_What is needed:_ Put the records below into a two-column CSV with the header row request,answer. Give one row per record, with the record's text in request and its answer in answer. Quote each field, replace line breaks with spaces, cover every record, and leave the pictures out.
___ Record list ___
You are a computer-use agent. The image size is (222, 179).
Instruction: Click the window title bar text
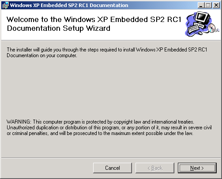coord(69,5)
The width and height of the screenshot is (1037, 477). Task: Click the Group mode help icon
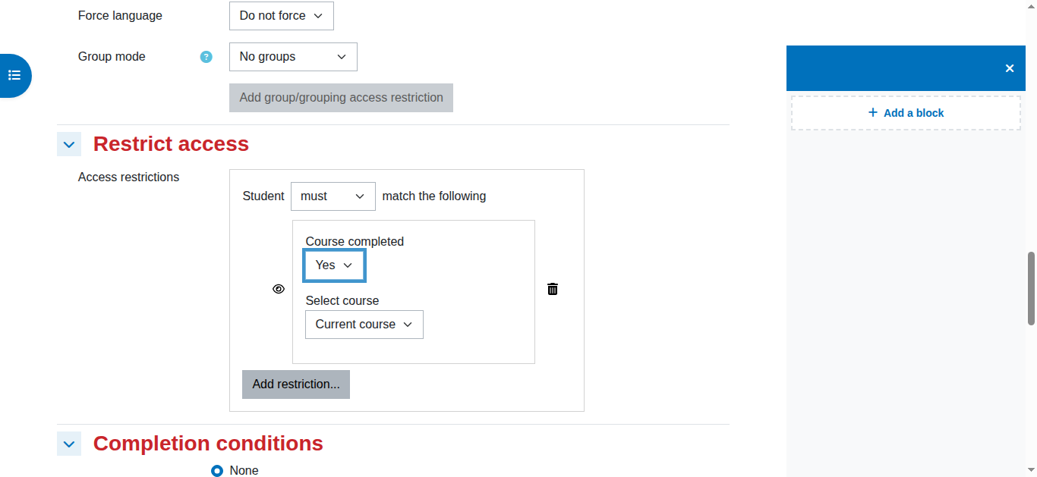[x=206, y=57]
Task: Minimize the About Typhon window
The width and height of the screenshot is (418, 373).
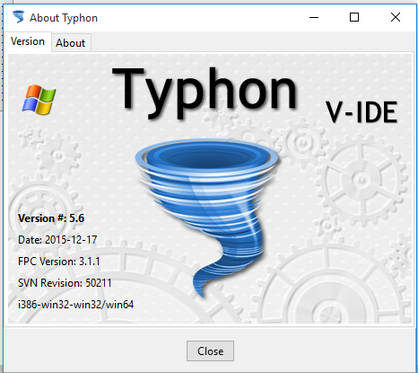Action: coord(314,17)
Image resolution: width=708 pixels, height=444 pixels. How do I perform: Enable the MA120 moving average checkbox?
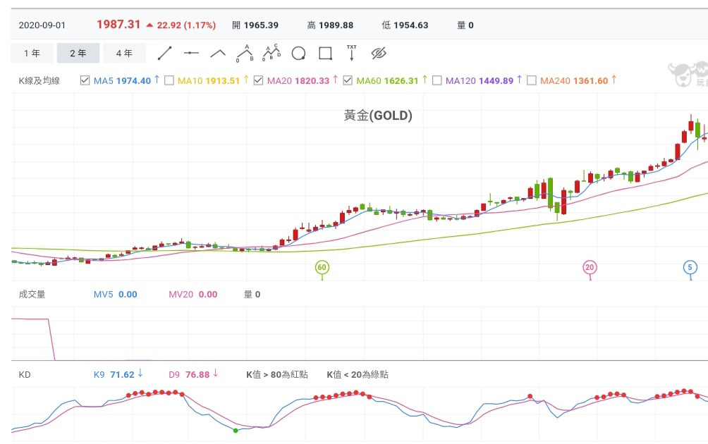437,80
___
_Solution below:_
request,answer
"You are a computer-use agent. The image size is (222, 179). Instruction: Click the window title bar text","coord(69,5)"
"The width and height of the screenshot is (1037, 477). Task: Click the Group mode help icon","[x=206, y=57]"
"Task: Minimize the About Typhon window The width and height of the screenshot is (418, 373).","Action: coord(314,17)"
"Image resolution: width=708 pixels, height=444 pixels. How do I perform: Enable the MA120 moving average checkbox?","437,80"